Environment
NASM is required to build this program, and DosBox is required to run it. I'd recommend installing these using the Scoop Package Manager. Feel free to ignore install statements for any programs you have installed already.
iwr -useb get.scoop.sh | iex scoop install git scoop install dosbox scoop install nasm
Building
nasm -f bin -o helper.com helper.asm
Running
Load DosBox, then mount the path where helper.com
resides to any available drive. For those unfamiliar, it can be any drive in the A-Z range.

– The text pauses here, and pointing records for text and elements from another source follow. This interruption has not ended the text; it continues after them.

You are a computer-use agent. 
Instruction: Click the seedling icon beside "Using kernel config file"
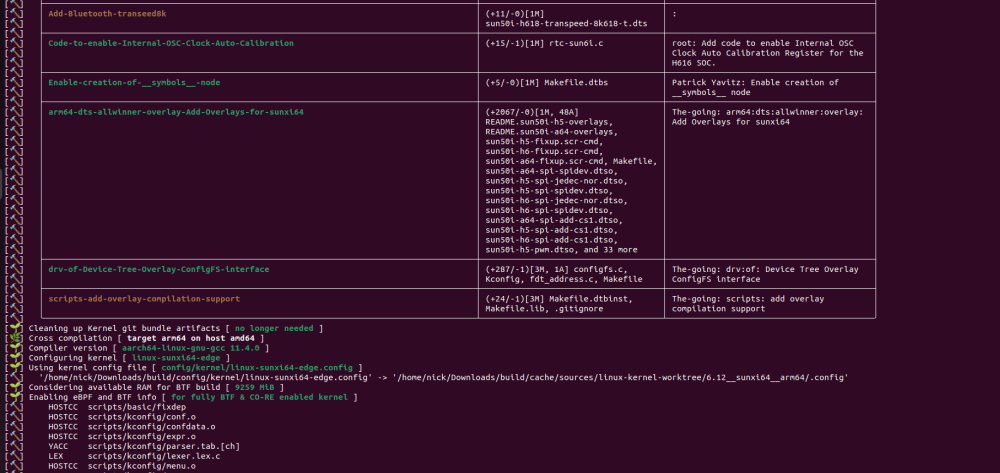[14, 368]
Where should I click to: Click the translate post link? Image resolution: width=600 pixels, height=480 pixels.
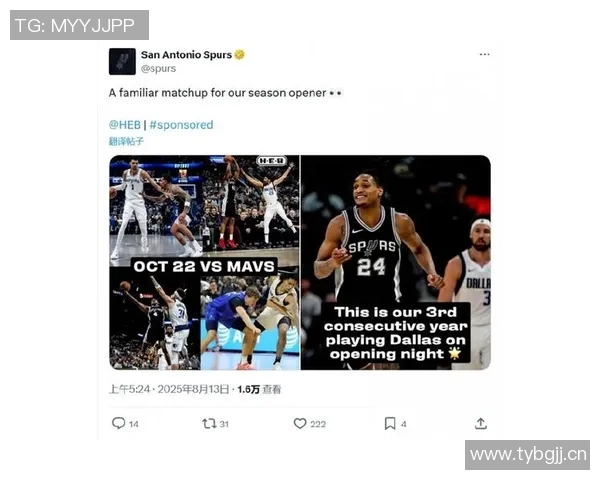pyautogui.click(x=126, y=141)
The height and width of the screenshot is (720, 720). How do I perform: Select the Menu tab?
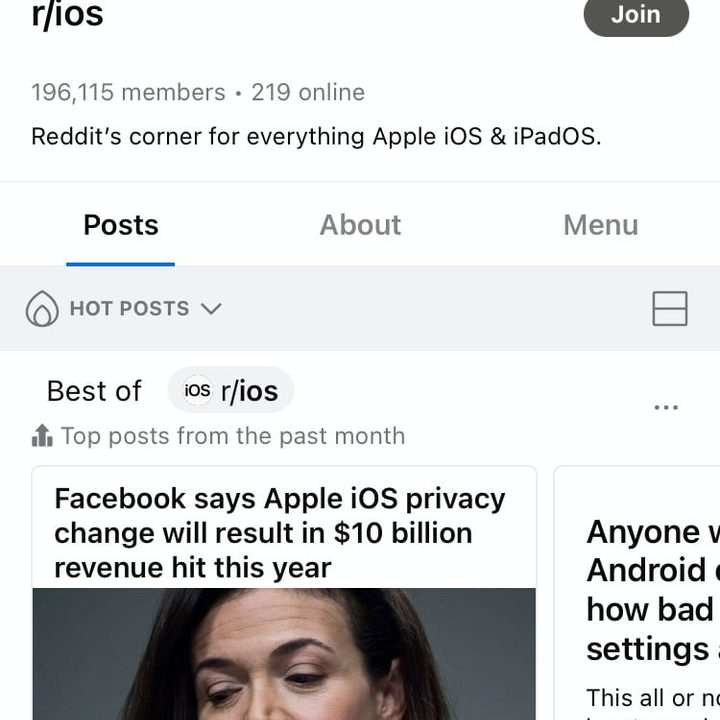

mount H: C:\Users\T145\Desktop\
H:
dir
helper.com
helper.asm
bits 16
org 0x100
section .text
_main:
lea di, [prompt]
call putstring
lea di, [string]
call getstring
lea di, [hello]
call putstring
lea di, [string]
call putstring
mov ah, 0x4c ; standard exit code
mov al, 0
int 0x21
; no parameters
; returns a char in ax
getchar:
mov ah, 0 ; call interrupt x16 sub interrupt 0
int 0x16
mov ah, 0
ret
; takes a char to print in dx
; no return value
putchar:
mov ax, dx ; call interrupt x10 sub interrupt xE
mov ah, 0x0E
mov cx, 1
int 0x10
ret
; takes an address to write to in di
; writes to address until a newline is encountered
; returns nothing
getstring:
call getchar ; read a character
cmp ax, 13 ; dos has two ascii characters for new lines 13 then 10
je .done ; its not a 13, whew...
cmp ax, 10 ; check for 10 now
je .done ; its not a 10, whew...
mov [di], al ; write the character to the current byte
inc di ; move to the next address
mov dx, ax ; dos doesn't print as it reads like windows, let's fix that
call putchar
jmp getstring
.done:
mov dx, 13 ; write a newline for sanity
call putchar
mov dx, 10
call putchar
ret
; takes an address to write to in di
; writes to address until a newline is encountered
; returns nothing
putstring:
cmp byte [di], 0 ; see if the current byte is a null terminator
je .done ; nope keep printing
.continue:
mov dl, [di] ; grab the next character of the string
mov dh, 0 ; print it
call putchar
inc di ; move to the next character
jmp putstring
.done:
ret
section .data
prompt: db "Please enter your first name: ", 0
string: times 20 db 0
hello: db "Hello, ", 0
Output
-
\$\begingroup\$ Is there a particular reason you're using BIOS interrupts instead of DOS? \$\endgroup\$Shift_Left– Shift_Left2019年11月13日 06:41:57 +00:00Commented Nov 13, 2019 at 6:41
-
\$\begingroup\$ @Shift_Left No, not really. Idk wym by usage of DOS over BIOS interrupts tbh. This is my first time messing around w/ 16-bit assembly. I've read through this official documentation page on the topic, but that's about it. \$\endgroup\$T145– T1452019年11月13日 11:57:24 +00:00Commented Nov 13, 2019 at 11:57
-
\$\begingroup\$ This is not Win16, it is 8086 DOS. \$\endgroup\$ecm– ecm2019年12月12日 11:57:16 +00:00Commented Dec 12, 2019 at 11:57
-
\$\begingroup\$ @ecm Ty for that clarification; I'll be sure to use it in future questions relating to 16 bit NASM running on DOSBOX \$\endgroup\$T145– T1452019年12月13日 01:30:38 +00:00Commented Dec 13, 2019 at 1:30
2 Answers 2
In the face of all else the assembler assumes a 16bit flat binary, so all that is required is;
~$ nasm ?.asm -o?.com
Although not wrong, but even bits 16 is redundant. In operating system development you might use32 or use64 to utilize those instruction sets, but it would still be a flat binary file. Otherwise, the only thing that makes this type of executable unique is;
org 0x100
This establishes the entry point, so a label like main is unnecessary unless it is required to branch back to the beginning of the application.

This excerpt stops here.